» **ASSIGNED TASK**: Find the lines below that contain the string "computer". Copy each one.
Top of EXCERPTED DATA
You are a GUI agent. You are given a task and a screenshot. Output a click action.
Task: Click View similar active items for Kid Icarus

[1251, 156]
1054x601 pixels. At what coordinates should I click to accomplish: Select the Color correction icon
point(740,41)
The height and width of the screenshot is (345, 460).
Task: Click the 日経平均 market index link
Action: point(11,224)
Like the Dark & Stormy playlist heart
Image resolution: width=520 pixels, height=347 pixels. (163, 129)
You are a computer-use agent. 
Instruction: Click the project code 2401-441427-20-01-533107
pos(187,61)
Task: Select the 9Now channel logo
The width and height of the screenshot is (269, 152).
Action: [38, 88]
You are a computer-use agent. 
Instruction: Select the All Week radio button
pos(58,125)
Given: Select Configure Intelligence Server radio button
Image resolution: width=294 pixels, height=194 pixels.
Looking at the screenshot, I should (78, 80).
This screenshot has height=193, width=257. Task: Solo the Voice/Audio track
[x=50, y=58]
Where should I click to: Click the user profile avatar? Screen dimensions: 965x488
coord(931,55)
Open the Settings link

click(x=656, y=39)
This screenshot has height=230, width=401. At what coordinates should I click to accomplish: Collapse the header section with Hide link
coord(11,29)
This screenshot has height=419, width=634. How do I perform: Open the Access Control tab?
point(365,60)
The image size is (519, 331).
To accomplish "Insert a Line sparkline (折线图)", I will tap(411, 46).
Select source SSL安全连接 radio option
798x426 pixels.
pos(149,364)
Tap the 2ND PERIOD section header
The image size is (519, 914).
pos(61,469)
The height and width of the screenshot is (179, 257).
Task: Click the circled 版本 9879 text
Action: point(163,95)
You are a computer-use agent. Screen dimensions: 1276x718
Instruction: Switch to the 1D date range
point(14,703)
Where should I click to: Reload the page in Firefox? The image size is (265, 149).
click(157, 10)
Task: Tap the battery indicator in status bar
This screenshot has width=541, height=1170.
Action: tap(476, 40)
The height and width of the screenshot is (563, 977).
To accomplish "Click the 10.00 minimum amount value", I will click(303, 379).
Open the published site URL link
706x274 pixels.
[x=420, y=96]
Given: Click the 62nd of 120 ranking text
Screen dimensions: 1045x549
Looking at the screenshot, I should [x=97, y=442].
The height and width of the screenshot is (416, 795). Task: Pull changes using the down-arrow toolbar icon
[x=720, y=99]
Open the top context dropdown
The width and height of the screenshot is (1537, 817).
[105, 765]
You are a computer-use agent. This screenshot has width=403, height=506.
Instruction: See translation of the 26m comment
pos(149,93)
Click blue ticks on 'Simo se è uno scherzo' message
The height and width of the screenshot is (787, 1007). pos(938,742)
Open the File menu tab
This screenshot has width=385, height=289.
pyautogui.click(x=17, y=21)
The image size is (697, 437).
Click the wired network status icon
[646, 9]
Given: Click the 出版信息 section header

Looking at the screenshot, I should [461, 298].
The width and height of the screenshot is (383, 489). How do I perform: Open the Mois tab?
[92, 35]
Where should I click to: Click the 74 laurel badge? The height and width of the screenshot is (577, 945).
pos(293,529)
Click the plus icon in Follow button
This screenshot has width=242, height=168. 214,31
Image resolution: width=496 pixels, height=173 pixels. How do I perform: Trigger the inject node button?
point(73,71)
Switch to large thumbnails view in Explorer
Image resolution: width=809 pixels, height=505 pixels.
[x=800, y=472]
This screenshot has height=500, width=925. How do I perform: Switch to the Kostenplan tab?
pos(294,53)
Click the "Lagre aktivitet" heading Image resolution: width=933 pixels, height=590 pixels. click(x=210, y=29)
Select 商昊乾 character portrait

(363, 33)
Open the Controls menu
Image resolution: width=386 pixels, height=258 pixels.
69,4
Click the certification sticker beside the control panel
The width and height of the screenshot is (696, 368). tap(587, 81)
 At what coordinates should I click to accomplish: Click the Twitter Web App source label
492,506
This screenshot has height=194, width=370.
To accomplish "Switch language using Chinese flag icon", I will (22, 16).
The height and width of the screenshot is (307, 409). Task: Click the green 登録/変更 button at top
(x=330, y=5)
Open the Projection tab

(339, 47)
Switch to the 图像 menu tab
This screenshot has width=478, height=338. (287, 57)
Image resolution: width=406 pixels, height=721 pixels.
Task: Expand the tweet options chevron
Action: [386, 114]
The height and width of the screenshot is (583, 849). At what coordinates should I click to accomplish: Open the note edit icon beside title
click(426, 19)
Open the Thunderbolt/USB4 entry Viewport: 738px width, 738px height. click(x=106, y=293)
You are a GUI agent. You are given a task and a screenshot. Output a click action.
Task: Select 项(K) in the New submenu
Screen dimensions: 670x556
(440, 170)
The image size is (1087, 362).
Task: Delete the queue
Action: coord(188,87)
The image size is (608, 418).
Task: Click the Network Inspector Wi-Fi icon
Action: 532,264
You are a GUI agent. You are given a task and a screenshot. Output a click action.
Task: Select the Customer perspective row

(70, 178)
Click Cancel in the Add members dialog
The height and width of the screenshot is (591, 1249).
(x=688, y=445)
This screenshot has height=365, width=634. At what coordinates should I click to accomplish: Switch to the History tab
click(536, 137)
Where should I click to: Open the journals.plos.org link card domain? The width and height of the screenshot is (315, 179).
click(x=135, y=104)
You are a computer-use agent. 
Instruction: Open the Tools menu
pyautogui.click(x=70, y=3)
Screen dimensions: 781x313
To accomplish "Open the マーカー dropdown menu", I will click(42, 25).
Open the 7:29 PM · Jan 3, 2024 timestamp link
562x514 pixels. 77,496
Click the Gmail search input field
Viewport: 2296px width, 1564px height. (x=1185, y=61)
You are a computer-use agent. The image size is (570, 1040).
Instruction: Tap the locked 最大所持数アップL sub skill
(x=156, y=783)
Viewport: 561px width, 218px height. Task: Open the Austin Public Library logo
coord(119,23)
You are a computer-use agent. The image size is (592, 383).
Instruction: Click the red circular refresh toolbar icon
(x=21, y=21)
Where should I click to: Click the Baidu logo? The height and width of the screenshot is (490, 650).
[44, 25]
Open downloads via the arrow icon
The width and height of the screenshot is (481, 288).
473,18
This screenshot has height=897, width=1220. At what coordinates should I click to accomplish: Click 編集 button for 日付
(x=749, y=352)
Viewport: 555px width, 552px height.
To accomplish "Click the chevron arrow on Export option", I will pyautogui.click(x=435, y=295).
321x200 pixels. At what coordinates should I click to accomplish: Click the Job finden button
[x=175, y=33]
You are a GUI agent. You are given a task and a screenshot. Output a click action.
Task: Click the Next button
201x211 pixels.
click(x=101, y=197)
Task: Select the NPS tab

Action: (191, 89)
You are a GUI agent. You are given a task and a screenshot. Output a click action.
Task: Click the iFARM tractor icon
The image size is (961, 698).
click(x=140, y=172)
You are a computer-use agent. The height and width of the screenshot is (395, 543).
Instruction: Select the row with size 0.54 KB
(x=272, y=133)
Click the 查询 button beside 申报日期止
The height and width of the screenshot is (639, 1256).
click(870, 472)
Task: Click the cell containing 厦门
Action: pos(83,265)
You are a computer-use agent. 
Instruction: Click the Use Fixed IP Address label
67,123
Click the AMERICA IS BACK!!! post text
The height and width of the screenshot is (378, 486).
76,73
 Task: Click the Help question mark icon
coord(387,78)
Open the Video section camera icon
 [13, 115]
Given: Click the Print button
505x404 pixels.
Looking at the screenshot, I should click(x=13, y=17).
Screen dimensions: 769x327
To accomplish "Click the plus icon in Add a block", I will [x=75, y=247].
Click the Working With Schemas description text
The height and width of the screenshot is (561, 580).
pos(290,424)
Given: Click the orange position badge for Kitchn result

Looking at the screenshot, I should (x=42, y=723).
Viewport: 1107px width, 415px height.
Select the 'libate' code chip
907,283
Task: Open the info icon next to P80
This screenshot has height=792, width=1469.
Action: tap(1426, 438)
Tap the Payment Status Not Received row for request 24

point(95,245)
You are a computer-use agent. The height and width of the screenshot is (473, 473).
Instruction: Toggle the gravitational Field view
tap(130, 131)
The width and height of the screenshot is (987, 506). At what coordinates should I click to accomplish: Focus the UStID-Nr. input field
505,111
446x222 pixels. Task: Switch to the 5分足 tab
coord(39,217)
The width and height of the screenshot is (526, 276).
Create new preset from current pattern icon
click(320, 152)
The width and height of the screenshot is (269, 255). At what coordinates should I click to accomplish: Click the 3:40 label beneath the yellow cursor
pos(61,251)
Bottom of EXCERPTED DATA
» **ANSWER SECTION**:
You are a computer-use agent. 
You are a computer-use agent. 
You are a computer-use agent. Screen dimensions: 1276x718
You are a computer-use agent. This screenshot has width=403, height=506.
You are a computer-use agent. 
You are a computer-use agent. The image size is (570, 1040).
You are a computer-use agent. The image size is (592, 383).
You are a computer-use agent. The height and width of the screenshot is (395, 543).
You are a computer-use agent. 
You are a computer-use agent. The height and width of the screenshot is (473, 473).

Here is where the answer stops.